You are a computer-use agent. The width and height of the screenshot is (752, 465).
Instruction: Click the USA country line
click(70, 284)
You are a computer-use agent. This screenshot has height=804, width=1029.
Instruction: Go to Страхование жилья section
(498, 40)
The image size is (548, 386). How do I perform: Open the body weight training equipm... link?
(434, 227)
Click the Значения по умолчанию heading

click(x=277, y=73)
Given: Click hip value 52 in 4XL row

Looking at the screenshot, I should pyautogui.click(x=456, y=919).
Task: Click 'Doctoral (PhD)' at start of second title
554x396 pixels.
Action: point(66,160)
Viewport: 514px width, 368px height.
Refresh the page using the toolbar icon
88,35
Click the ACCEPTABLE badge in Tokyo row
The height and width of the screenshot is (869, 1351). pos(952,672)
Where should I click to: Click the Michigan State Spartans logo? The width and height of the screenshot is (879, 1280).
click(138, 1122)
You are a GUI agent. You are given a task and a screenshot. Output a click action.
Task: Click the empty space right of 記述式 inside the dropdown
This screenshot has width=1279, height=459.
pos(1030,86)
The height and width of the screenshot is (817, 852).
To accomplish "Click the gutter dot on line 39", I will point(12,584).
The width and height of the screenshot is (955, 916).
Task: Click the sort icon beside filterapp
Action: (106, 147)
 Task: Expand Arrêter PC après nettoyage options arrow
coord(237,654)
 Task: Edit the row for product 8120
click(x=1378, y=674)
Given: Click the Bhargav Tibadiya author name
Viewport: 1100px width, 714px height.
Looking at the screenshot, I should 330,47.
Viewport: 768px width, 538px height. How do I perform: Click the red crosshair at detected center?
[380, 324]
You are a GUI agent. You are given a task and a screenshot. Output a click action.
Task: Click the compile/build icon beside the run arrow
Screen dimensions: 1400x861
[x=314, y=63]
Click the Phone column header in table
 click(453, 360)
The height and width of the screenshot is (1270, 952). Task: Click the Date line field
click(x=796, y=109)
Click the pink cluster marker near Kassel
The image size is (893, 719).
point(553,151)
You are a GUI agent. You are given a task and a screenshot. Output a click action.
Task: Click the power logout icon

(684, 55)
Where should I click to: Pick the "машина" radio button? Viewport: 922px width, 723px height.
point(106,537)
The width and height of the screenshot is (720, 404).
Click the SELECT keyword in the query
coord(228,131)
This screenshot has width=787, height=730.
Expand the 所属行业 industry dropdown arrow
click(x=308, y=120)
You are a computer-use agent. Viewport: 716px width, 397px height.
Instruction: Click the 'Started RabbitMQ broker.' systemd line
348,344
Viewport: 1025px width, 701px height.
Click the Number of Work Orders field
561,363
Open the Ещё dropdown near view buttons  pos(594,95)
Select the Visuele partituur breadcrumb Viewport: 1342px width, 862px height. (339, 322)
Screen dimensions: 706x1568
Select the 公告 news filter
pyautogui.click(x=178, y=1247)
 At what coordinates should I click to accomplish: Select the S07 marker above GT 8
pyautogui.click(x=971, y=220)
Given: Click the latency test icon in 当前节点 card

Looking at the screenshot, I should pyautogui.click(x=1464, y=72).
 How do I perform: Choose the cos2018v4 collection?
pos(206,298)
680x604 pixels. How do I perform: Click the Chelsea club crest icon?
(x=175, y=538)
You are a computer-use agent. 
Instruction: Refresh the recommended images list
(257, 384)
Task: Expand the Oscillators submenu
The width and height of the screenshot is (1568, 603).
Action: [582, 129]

> _Exercise_: Copy out every line of the material above that mentions the word "agent".

> _Solution to this task_:
You are a computer-use agent. The width and height of the screenshot is (752, 465).
You are a computer-use agent. This screenshot has height=804, width=1029.
You are a GUI agent. You are given a task and a screenshot. Output a click action.
You are a GUI agent. You are given a task and a screenshot. Output a click action.
You are a GUI agent. You are given a task and a screenshot. Output a click action.
You are a computer-use agent. Viewport: 716px width, 397px height.
You are a computer-use agent. 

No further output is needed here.